## [Texte présenté]
▬▬▬▬▬▬

L’idéologie des choses, et c’est là sa fonction, dédramatise les rapports sociaux en masquant qu’au sein du capitalisme, ces rapports sont pour l’essentiel des rapports d’exploitation de l’homme par l’homme et qu’ils s’organisent par l’exploitation d’une classe par une autre. Le centre de gravité de la société devient donc les choses. Celles-ci ne sont plus des effets parmi d’autres des rapports sociaux, l’homme devient le produit d’un rapport de chose à chose [13].

La manière dont la crise environnementale est envisagée illustre cette représentation du monde : la menace écologique est une contrainte extérieure à l’homme, sur laquelle il faut agir par les choses (les gaz) et non le produit des rapports sociaux (une conséquence non des gaz mais des circonstances historiques et sociales dans laquelle les hommes les émettent) [14]. Découlent aussi de cette réification des rapports les fantasmes technologiques qui prennent soit les formes d’une utopie où l’humanité est réglée et pacifiée par les technologies [15], ou sous la forme des cauchemars où l’humanité est asservie par les machines [16].

Le positivisme

L’esprit scientifique de la modernité capitaliste s’est accompagné d’une réduction de l’ensemble des phénomènes, physiques ou sociaux, à des modélisations en faits. Le "fait" scientifique est devenu la lorgnette par laquelle toute la société est comprise et envisagée. Comme le veut l’esprit du positivisme, le fait est abstrait de son contexte historique et culturel pour ne prendre que la forme d’un élément modélisé par des paramètres. Tout le savoir humain se constitue à partir de cette modélisation qui prend, notamment, la forme de la statistique. Cette méthode amène au « faitichisme [17] », à la croyance en des faits pris pour des réalités « nues » en oubliant que ces modèles satisfont d’abord à l’esprit de celui qui les a conçus (et donc à l’esprit du système où ces faits sont créés : ils s’inscrivent dans les fins du système [18]). L’aboutissement extrême de cette méthode scientifique est de pouvoir tout traduire par la mathématique. Cette manière de modéliser les phénomènes conduit à une abstraction totale comme l’illustre notamment la manière mécanique dont les penseurs capitalistes envisagent l’économie. La faillite de ces modèles, dont la crise actuelle est un démenti cinglant, conduit presque à une pensée magique, météorologique, de l’économie où la forme des courbes indique la conduite générale du monde.

▬▬▬▬▬▬

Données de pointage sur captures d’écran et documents

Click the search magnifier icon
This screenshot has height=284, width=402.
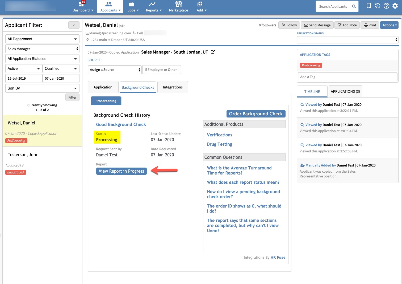pyautogui.click(x=354, y=6)
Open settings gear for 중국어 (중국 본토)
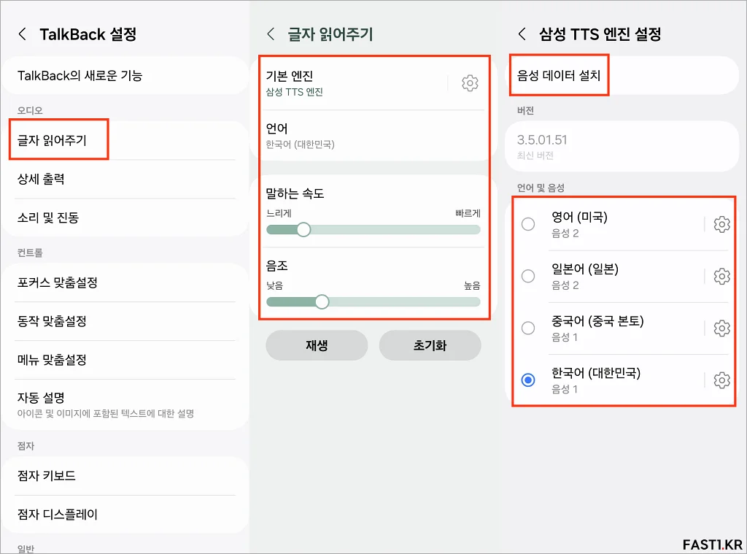 pos(721,328)
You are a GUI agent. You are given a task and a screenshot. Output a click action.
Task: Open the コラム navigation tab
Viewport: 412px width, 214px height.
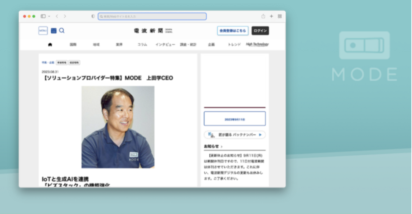pyautogui.click(x=142, y=45)
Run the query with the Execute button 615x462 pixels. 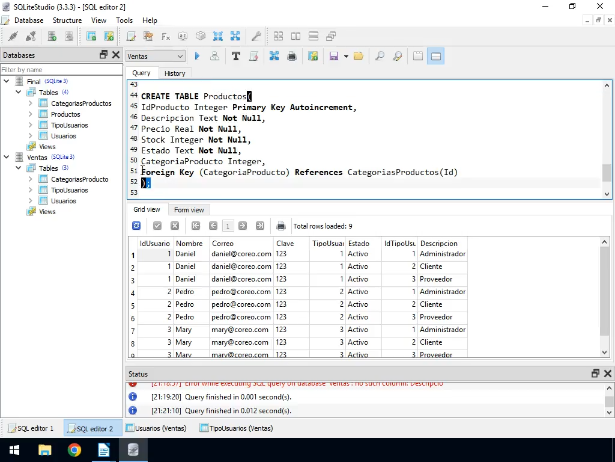[x=197, y=56]
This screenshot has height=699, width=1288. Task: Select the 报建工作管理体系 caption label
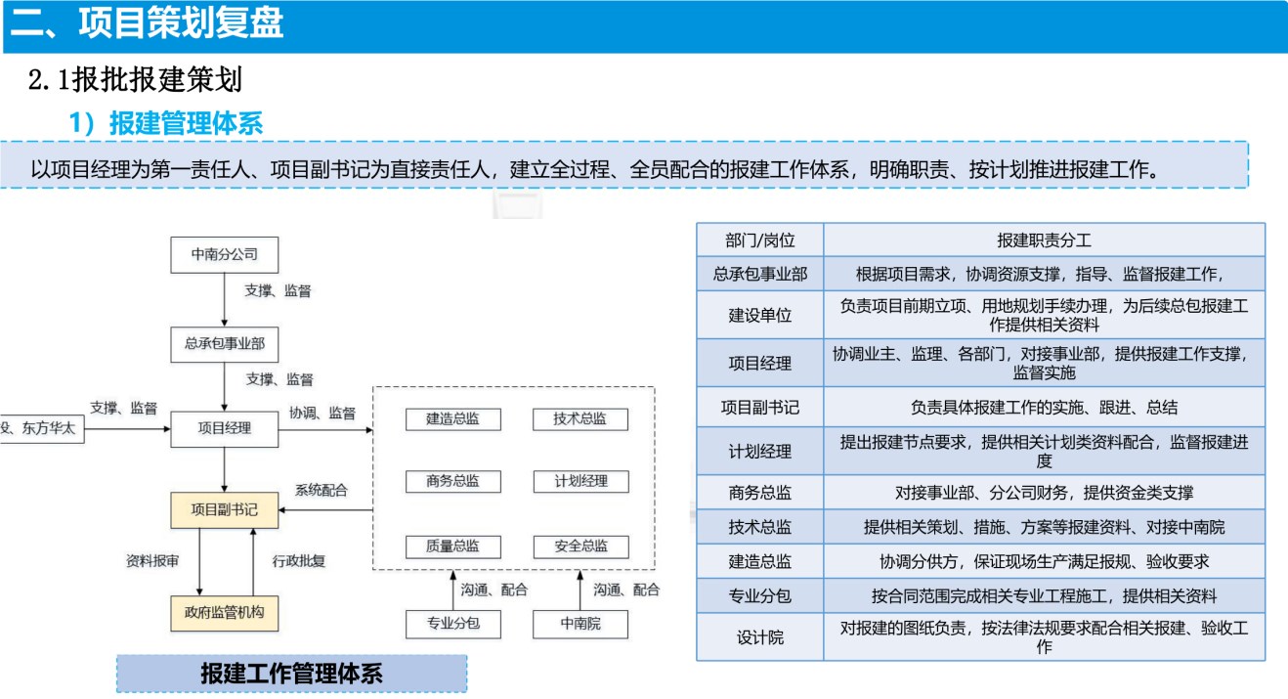pos(291,674)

▬▬▬▬▬▬

## [Consignes]
[1] Modifiez le texte sur l’idéologie des choses en commençant à « L’idéologie des choses, et » et en terminant à « chose à chose [13]. ». Remplacez-y « centre de gravité » par « point d’ancrage ».
[2] Indiquez si chacune de ces affirmations concorde avec le texte présenté. Répondez par oui ou par non, en citant les mots décisifs du texte.
(a) La menace écologique y est décrite comme une contrainte extérieure à l’homme.
(b) Les modèles y sont présentés comme des réalités nues, indépendantes de l’esprit de leur concepteur.
(c) L’aboutissement extrême de la méthode scientifique y consiste à pouvoir tout traduire par la mathématique.
[3] Veuillez poursuivre le texte sur le positivisme et l’idéologie des choses à partir de l’endroit où il s’arrête.
Les enregistrements forment un matériau distinct du texte.

## [Réponses par tâche]
[1]
L’idéologie des choses, et c’est là sa fonction, dédramatise les rapports sociaux en masquant qu’au sein du capitalisme, ces rapports sont pour l’essentiel des rapports d’exploitation de l’homme par l’homme et qu’ils s’organisent par l’exploitation d’une classe par une autre. Le point d’ancrage de la société devient donc les choses. Celles-ci ne sont plus des effets parmi d’autres des rapports sociaux, l’homme devient le produit d’un rapport de chose à chose [13].

[2]
(a) Oui : « la menace écologique est une contrainte extérieure à l’homme ».
(b) Non : « en oubliant que ces modèles satisfont d’abord à l’esprit de celui qui les a conçus ».
(c) Oui : « L’aboutissement extrême de cette méthode scientifique est de pouvoir tout traduire par la mathématique ».

[3]
Au niveau plus global, la société tout entière s’offre au regard de l’ensemble de ses membres et se laisse interpréter sous l’angle des faits que l’organisation de la société met en lumière. La place prépondérante des faits statistiques dans les médias est de cet ordre. Le chiffre devient non plus un élément qui découle d’une réalité sociale dont on devrait se préoccuper, mais la préoccupation elle-même. C’est à partir d’une statistique qu’on formule un problème et qu’on pense la manière de le résoudre [19]. La disparition du chiffre revient dès lors à résoudre le problème. Les manipulations statistiques des chiffres du chômage manifestent cet état d’esprit. On peut aussi évoquer les préoccupations statistiques des services policiers qui s’ingénient à faire en sorte que les chiffres s’effacent en agissant sur les moyens de les établir plutôt qu’en résolvant les problèmes qui sont derrière [20].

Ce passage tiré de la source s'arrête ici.